We describe here our contributions to make PPFs more discriminative, and more robust to background clutter and sensor noise. We evaluate the improvement provided by each of these contributions, and compare their combinations against state-of-the-art methods in the next section.
4.1 Pre-processing of the 3D Models and the Input Scene
During a pre-processing stage, Drost-PPF subsamples the 3D points of the target objects and the input scene. The advantage is two-fold: This speeds up the further computations and avoids considering too many ambiguous point pairs: Points that are close to each other tend to have similar normals, and generate many non-discriminative PPFs. Drost-PPF therefore subsamples the points so that two 3D points have at least a chosen minimal distance to each other.
This however can lead to a loss of useful information when normals are actually different. We therefore keep pairs even with a distance smaller than the minimal distance if the angle between the normals is larger than 30 degrees, as these pairs are likely to be discriminative. Subsampling is then done as in Drost-PPF, but with this additional constraint.
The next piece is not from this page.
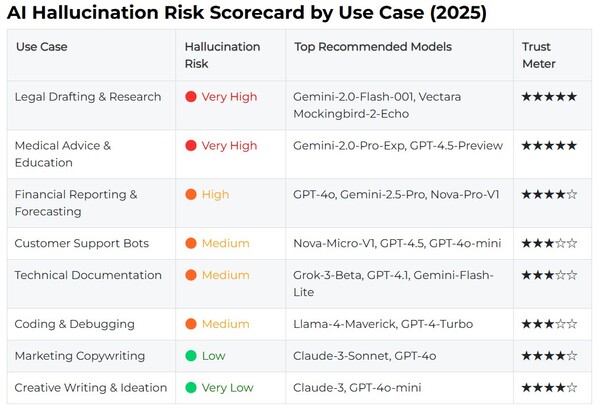This screenshot has width=600, height=412.
Task: Click orange dot in Customer Support Bots row
Action: (191, 243)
4.2 Smart Sampling of Point Pairs
After sub-sampling, in Drost-PPF, every scene point is paired with every other scene point during runtime. The complexity is therefore quadratic in the number of points in the 3D scene. In order to reduce computation time, [8] suggests using only every m-th scene point as the first point, where m is often set to 5 in practice. While this improves runtime, the complexity remains quadratic and matching performance suffers because we remove information from the already sampled scene point cloud.
We propose a better way to speed up the computations without discarding scene points: Given a first point from the scene it should be only paired with other scene points that can belong to the same object. For example, if the distance between the two points is larger than the size of the object, we know that these two points cannot possibly belong to the same object and therefore should not be paired. We show below that this leads to a method that can be implemented much more efficiently.
A conservative way to do so would be to ignore any point that is farther away than \(d_\text {obj}\) from the first point of a pair, where \(d_\text {obj}\) be the diameter of the enclosing sphere of the target object, which defines a voting ball.
However, a spherical region can be a very bad approximation for some objects. In particular, with narrow elongated objects, sampling from a sphere with radius \(d_\text {obj}\) will generate many points on the background clutter if the object is observed in a viewing direction parallel to its longest dimension, as depicted in Fig. 2.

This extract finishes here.